いつもは夜の間中、仲間とバイクを乗り回してるような男だ。
普通なら、こんな時間に私に会いに来るはずなんて、なかった。

「どうしたの…圭介。ほんと何かあった?」

部屋に入って来たと思った途端、強く抱きしめられて、私は少し戸惑った。
圭介からはかすかに風の匂いがする。
もしかしたら私の所へ来るまで、ずっとバイクに乗っていたのかもしれない。
でもそこで思い出した。
圭介は今、仲間内での揉め事を起こし、マイキーに集会は出禁にされているはずだ。
だとしたら一人で走ってたんだろうか。
ここ最近の圭介はどこか元気がなく、何かを考えこんでいる事が多かったから少し心配だった。
圭介は私の問いに応えず、不意にキスをしてきた。
その性急で強引なキスは、すぐに私の頬を熱くする。

「ん…圭介…?」

舌を絡ませながら押し倒してくる圭介に驚き、私は僅かに彼の肩を押した。
私の顏に彼の長い髪が触れて、少しだけくすぐったい。

「…イヤ、か?」

不安げに見つめて来る圭介に慌てて首を振る。
嫌なはずがない。
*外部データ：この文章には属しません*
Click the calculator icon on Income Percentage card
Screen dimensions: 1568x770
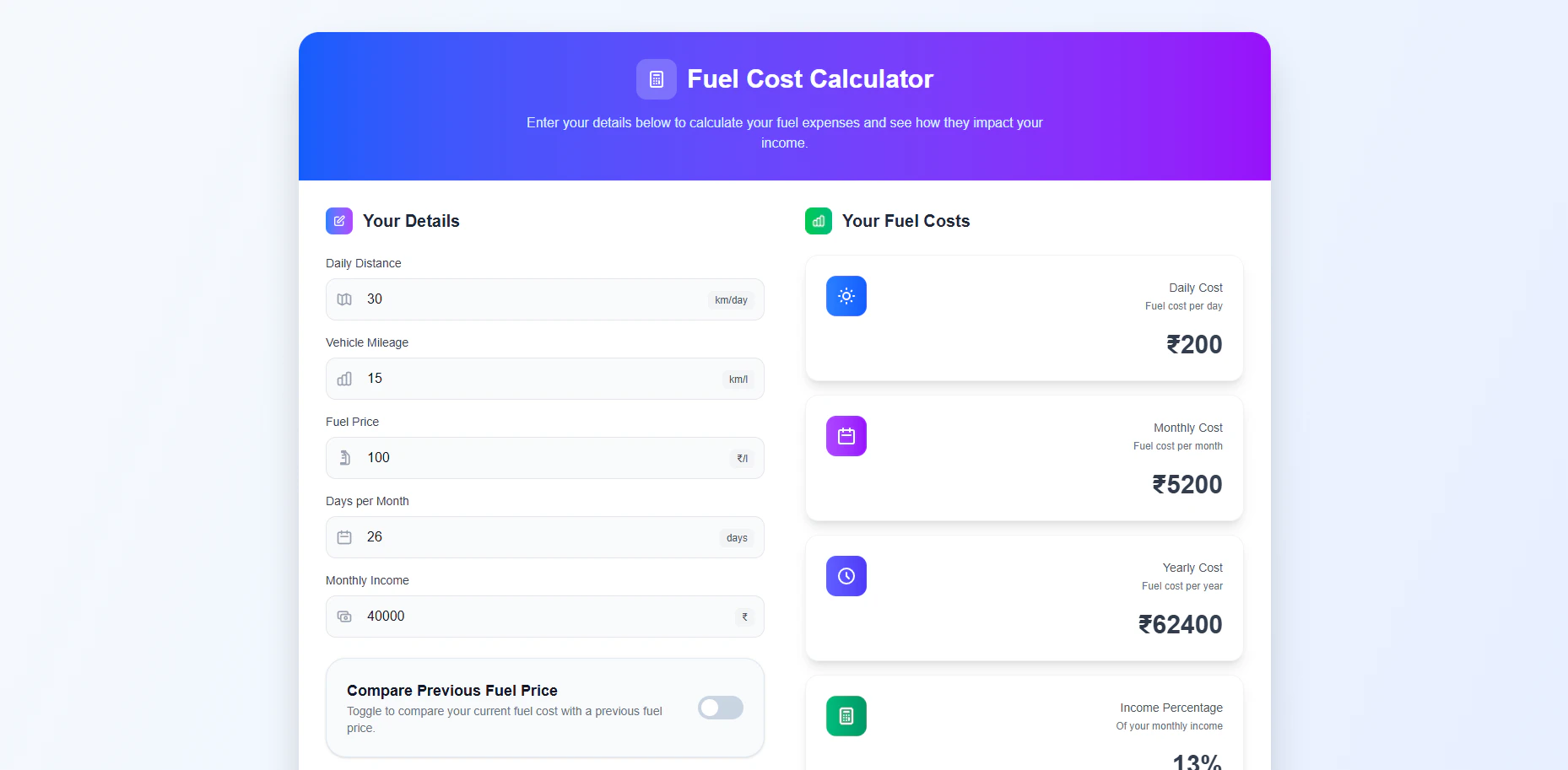pyautogui.click(x=846, y=715)
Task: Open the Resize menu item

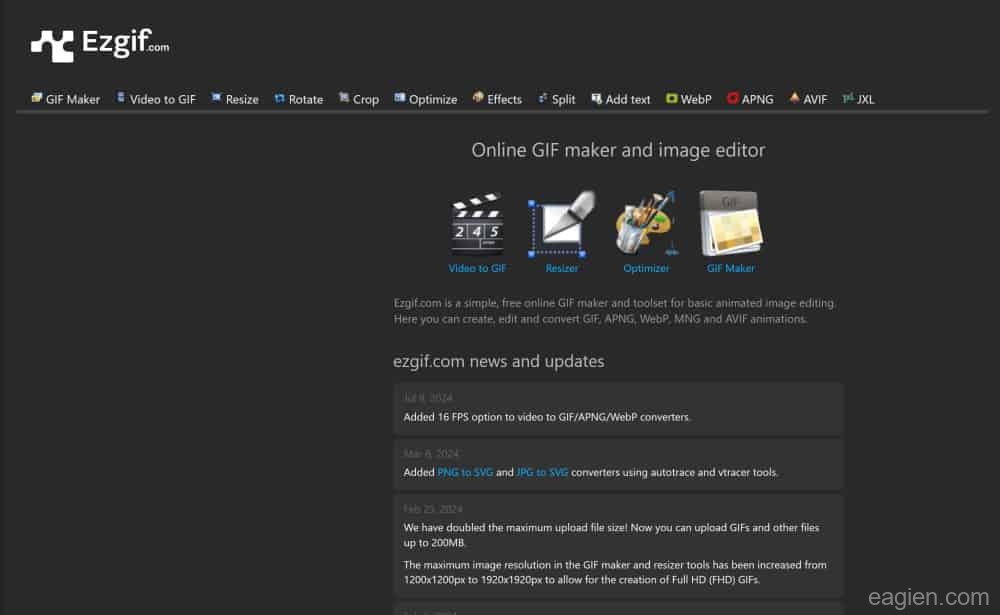Action: click(x=234, y=99)
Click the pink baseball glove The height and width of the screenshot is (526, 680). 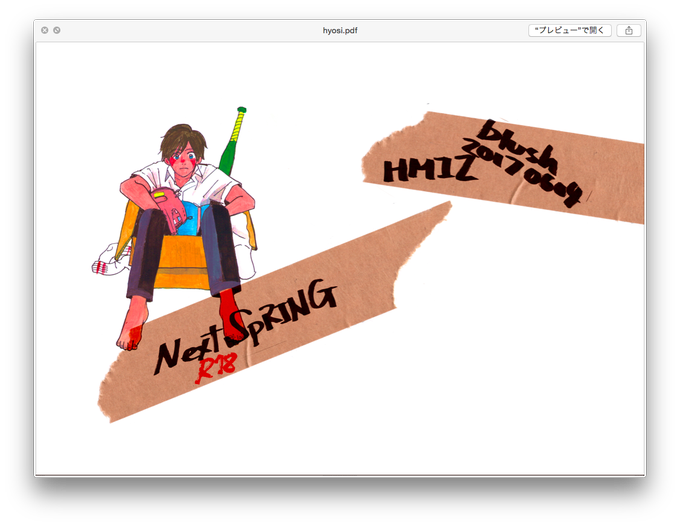tap(171, 209)
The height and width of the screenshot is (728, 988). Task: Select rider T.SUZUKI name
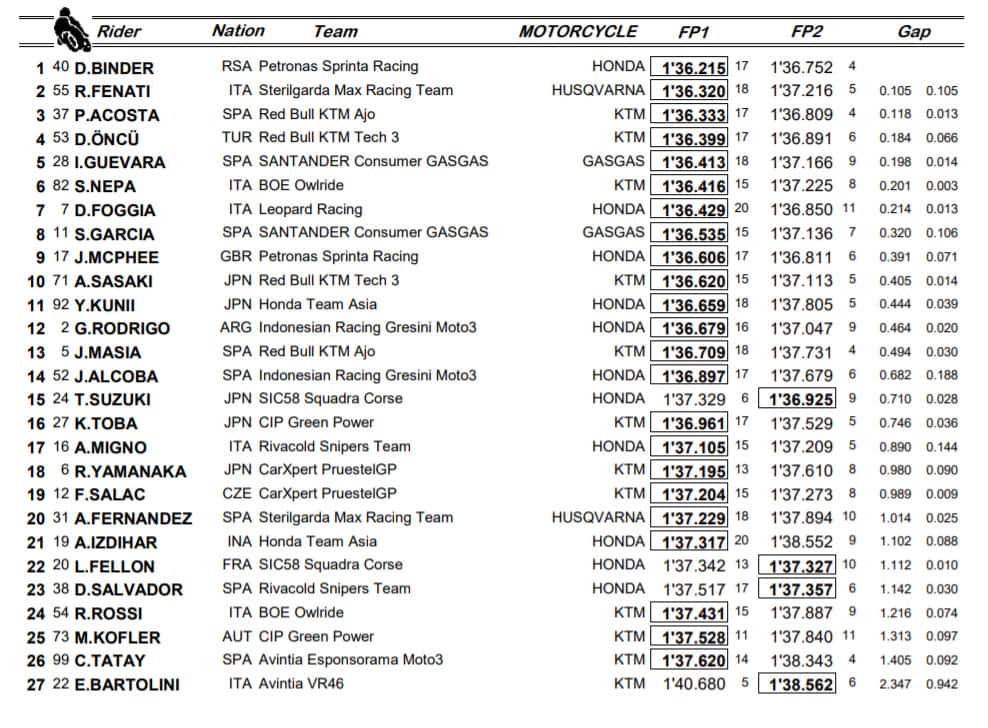pos(117,400)
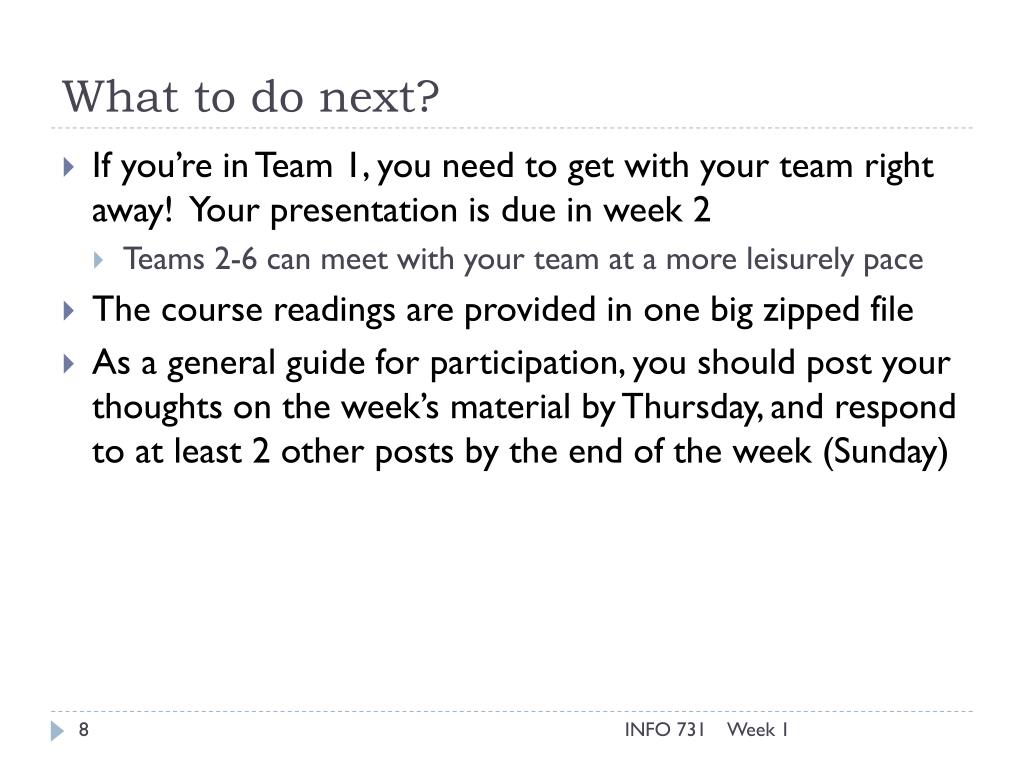Click the sub-bullet arrow beside 'Teams 2-6'
Screen dimensions: 1024x768
coord(99,261)
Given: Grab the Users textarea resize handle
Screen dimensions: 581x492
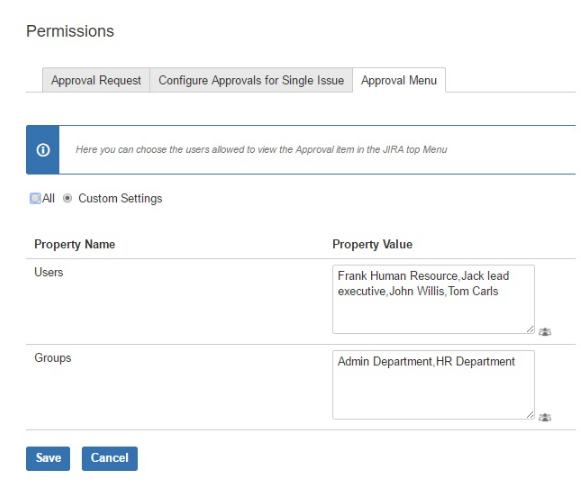Looking at the screenshot, I should click(530, 329).

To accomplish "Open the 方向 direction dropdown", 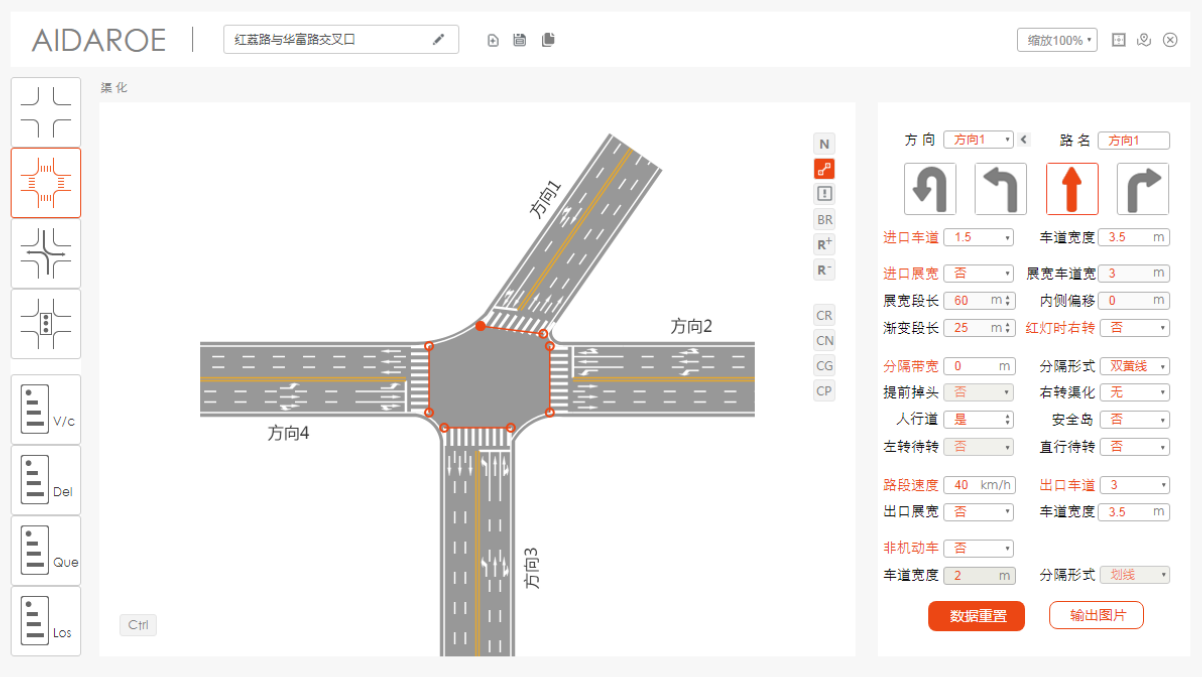I will pos(978,140).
本当は毎日会いたいくらい、私は圭介に溺れてる。
出逢った頃からずっと、恋焦がれてる。
助けてもらったあの日から、場地圭介はずっと、私にとってのヒーローだから。

「…

圭介の艶のある低音の声に名前を呼ばれると、その鋭い目で見られると、勝手に鼓動が速くなり、頬の熱が上がってしまう。
彼の切れ長の瞳も、形のいい唇も、綺麗な長い髪も、全てが愛しい。
再び唇が重なり、触れるだけの優しいキスに変わる。
ふわりと触れたり、合間にちゅっと啄まれながら、熱い視線が降って来る。
何度も唇を触れ合わせていると、服のジッパーを下げてすぐに圭介の手が滑り込んで来た。
こういう関係になってから一年は経つというのに、未だにこの瞬間は心臓がドキドキしてしまう。
でも今夜の圭介は余裕がないように、首筋から胸元へ唇を滑らせ、私の膝を強引に割って自分の体を入れて来た。
舌先で翻弄され、指で中をかき乱されると、私の余裕も途中で消えた。

「ん…っ…」

最初から奥まで挿れられ、思わず背中が引きつった。
圭介は腰を強く打ちつけ、いつも以上に激しく私を攻め立てる。
でも私を夢中で抱いている時の彼の表情がたまらなく愛しい。
指を絡めて、そこへ口付け、好きだと囁く。
彼の汗だとか、いつも以上に熱い体温だとか、全て交じり合って、このまま圭介と溶け合えたらいい。
彼の一部になってこの先もずっと、同じ景色を見られたらいいのに―――。

「…俺、バカでごめんな」

何度も私を抱いた後、圭介がポツリと言った。
その言葉の意味を知ったのは、次の日の夜、千冬が私の所へ来た時だった。

「場地さんを守れなくてすみませんでした…!!」

泣きながら頭を下げる千冬を見て、私も泣いた。
何か責めるような事を言ったかもしれない。
どうして、誰のせいで、誰が彼を、何故、どうして。私は誰を憎めばいいの―――。
そんな言葉が次から次へと吐き出され、最後はやっぱり彼の名を、呼んだ。

「誰も…さんは誰も憎まないで下さい…場地さんはそんなこと…望んでません」

泣き崩れる私に、千冬が言った。
きっと圭介もそれを望まない。
そんなこと、分かってたよ―――。

あの夜が、私と圭介の最後の夜だった。
何度もキスをして、何度も好きだと言ってくれたあの夜、確かに私は幸せだった。

今でも風が頬に触れるたび、あの日の貴方と今日を過ごす―――。